Trecho do texto
»»
Foi para esse homem que a população da Terra dos Papagaios, depois de ter tomado o poder dos militares, população crédula e emprenhada pelos ouvidos, fascinada pelo som da palavra “democracia”, entregou os destinos da nação.

Sarney foi Deputado federal, governador do Maranhão, presidente da República, cinco vezes senador e três vezes presidente do Senado.

Eis algumas lambanças do Governo Sarney:

- 1985. Governo Sarney começa mal: proíbe o filme “Je Vous Salue, Marie”, do francês Jean-Luc Godard, versão da trajetória da sagrada família, alegando que fere nossa “religiosidade”.

- 1986. José Sarney lança Plano Cruzado, aconselhado pelo genro Jorge Murad; Delfim Neto afirma que “por muito menos botamos o João Goulart para correr”; preços congelados, fiscal correndo atrás de boi no pasto e “fiscais do Sarney” de bótons nas camisetas vociferando nos telejornais; plano eleitoreiro: o PMDB elegerá 22 de 23 governadores, no maior estelionato eleitoral da história. Em Julho: aumento em carros e combustíveis quando governo alardeia “inflação zero” provoca manifestações contra José Sarney. 

Em novembro explode em Brasília o “Badernaço”, com saques, depredações e incêndios; Sarney põe tanques nas ruas. O Brasil reata relações com Cuba.

- 1987. Com o monumental fracasso do Plano Cruzado, José Sarney lança o Plano Bresser e mete a mão na poupança do povo: em valores de 2007, surrupia mais de 1 trilhão e meio de reais. José Sarney suspende pagamento dos juros da dívida externa.

- Em 25 de junho, uma multidão enfurecida aborda seu ônibus na Praça XV, Rio, gritando: - “Sarney, salafrário! Está roubando o meu salário!” “Sarney, ladrão! Pinochet do Maranhão”; quebram uma janela e ferem José Sarney na mão; dois vão presos com base na Lei de Segurança Nacional; governo acusa Brizola, O Globo e a Rede Globo ecoam e até pedem a cassação do ex-governador.
««
Dados armazenados
»»
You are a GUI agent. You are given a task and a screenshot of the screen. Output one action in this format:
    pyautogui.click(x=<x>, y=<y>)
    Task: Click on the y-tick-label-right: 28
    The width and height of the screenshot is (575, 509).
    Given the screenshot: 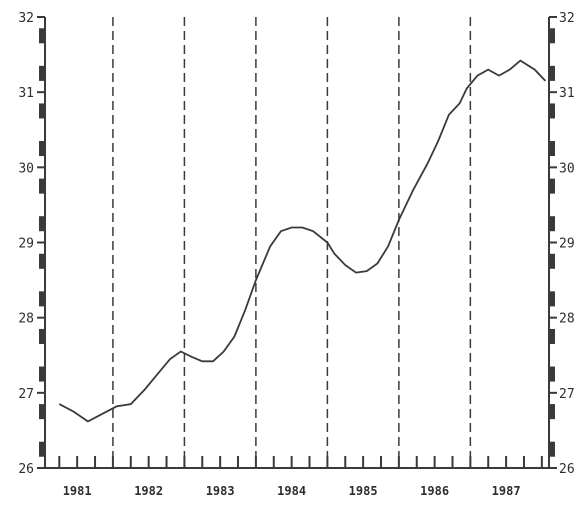 What is the action you would take?
    pyautogui.click(x=567, y=320)
    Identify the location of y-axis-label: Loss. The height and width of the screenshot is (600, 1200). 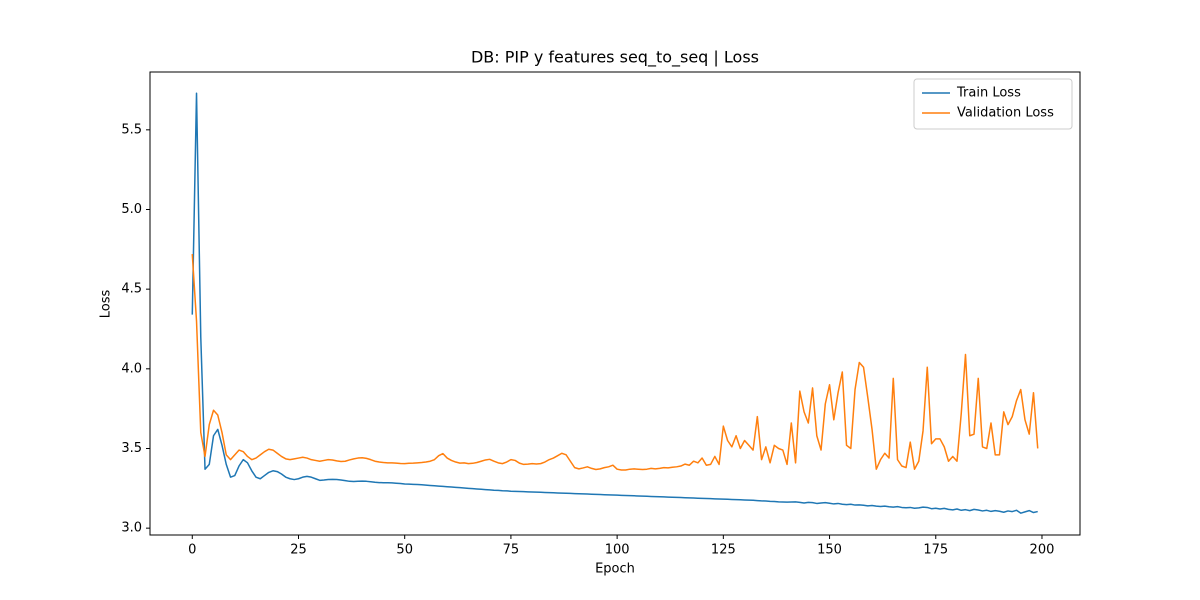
««
Usando as informações
(a) Diga se cada afirmação a seguir está de acordo com o texto sobre o Governo Sarney, respondendo sim ou não e citando as palavras do texto que decidem a questão: (i) Sarney foi senador cinco vezes; (ii) o Plano Cruzado foi lançado em 1987; (iii) o Brasil rompeu relações com Cuba.
(b) Liste todos os cargos que, segundo o texto sobre o Governo Sarney, José Sarney ocupou.
(c) Prossiga com o texto sobre o Governo Sarney a partir da última frase apresentada.

Respostas do exercício
(a)
(i) Sim: “cinco vezes senador”.
(ii) Não: “1986. José Sarney lança Plano Cruzado”.
(iii) Não: “O Brasil reata relações com Cuba.”

(b) Deputado federal, governador do Maranhão, presidente da República, senador e presidente do Senado.

(c)
- Em 01 de julho, no Rio, 30 mil incendeiam 60 ônibus e destroem vidraças e carrocerias de outros 100, após aumento de 49% nas passagens, em pleno congelamento decretado por José Sarney; a polícia prende cem; o aumento é cancelado.

- No Acre, cercado por 1.200 soldados, José Sarney ouve o povo de Rio Branco gritar: - “O povo não aguenta Sarney até noventa”.

- Em novembro, povo vaia José Sarney em Belém e 17 vão presos. A três dias do réveillon, 4 mil garimpeiros de Serra Pelada se rebelam, a PM reage à bala: 133 mortos.

- 1988. José Sarney assina, como presidente, a Constituição “Cidadã” de Ulysses Guimarães. É a Constituição dos “direitos”. Anos depois os brasileiros vão descobrir que todos os “direitos” escritos na tal Constituição ficaram com a parte de cima. E em 2020 descobrem que os 11 advogados nomeados para o Supremo Tribunal Federal pelo Presidente de plantão e aprovados pelos Senadores é quem realmente manda no Brasil, pois é assim que se “interpreta” a Constituição Cidadã. Não governa quem o povo escolheu através do voto. Nessa data, 2020, é instalado no Brasil o regime do - “Perdeu, Mané. Não amola”, pelo ministro Barroso. Esse, espantosamente, é o regime que vigora até os dias de hoje.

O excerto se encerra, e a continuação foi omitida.